Nous en avons fini à présent avec les préliminaires de Bauer et nous avons appris à connaître ses méthodes et sa manière de procéder. Il nous reste à examiner l'essentiel : sa théorie de la population.


Notes

[1] Pannekoek, après avoir construit ses tableaux en supposant dans ses calculs une extension rapide du capital et un taux de plus-value fixe, écrit : « On pourrait opérer de manière analogue en tenant compte d'une élévation progressive du taux d'exploitation. » (Bremer Bürgerzeitung, 29 janvier 1913.) Mais il laisse lui aussi au lecteur le soin de faire les calculs.
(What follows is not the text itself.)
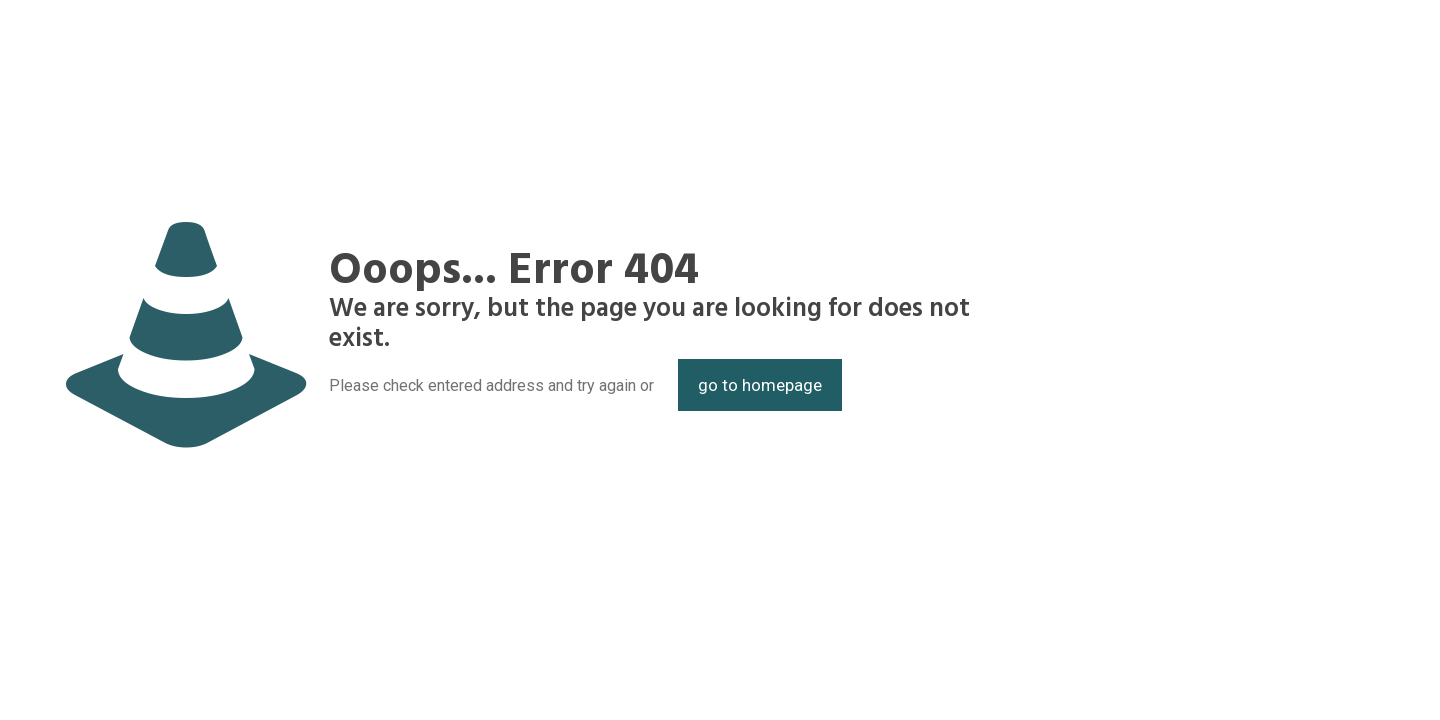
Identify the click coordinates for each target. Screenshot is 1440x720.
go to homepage (760, 385)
[2] Un petit « expert » de la Dresdener Volkszeitung (n° du 22 janv. 1913) a découvert une solution géniale au problème de l'accumulation : « Chaque mark supplémentaire gagné par l'ouvrier, écrit-il, crée la possibilité d’un nouveau placement de capital correspondant à 10 marks ou davantage ; de cette manière la lutte de classe crée le marché pour la plus-value et permet l'accumulation du capital dans son propre pays. » Quelle Ingéniosité ! Si un expert de cet acabit a l'idée d'écrire « cocorico » au beau milieu de ses réflexions économiques, un organe social-démocrate en fera sûrement son éditorial. Les rédacteurs, surtout ceux qui ont une formation universitaire, et qui passent leur temps à faire avancer l'histoire du monde dans les salles de séance et les couloirs du Parlement, ont mieux à faire que de s'asseoir à une table pour lire des ouvrages théoriques et se former un jugement sur les problèmes nouveaux qui se présentent. Il est plus commode d'en charger n'importe quel petit rédacteur de notices qui fait les comptes rendus économiques en compilant les éditions anglaises, américaines ou autres annuaires statistiques.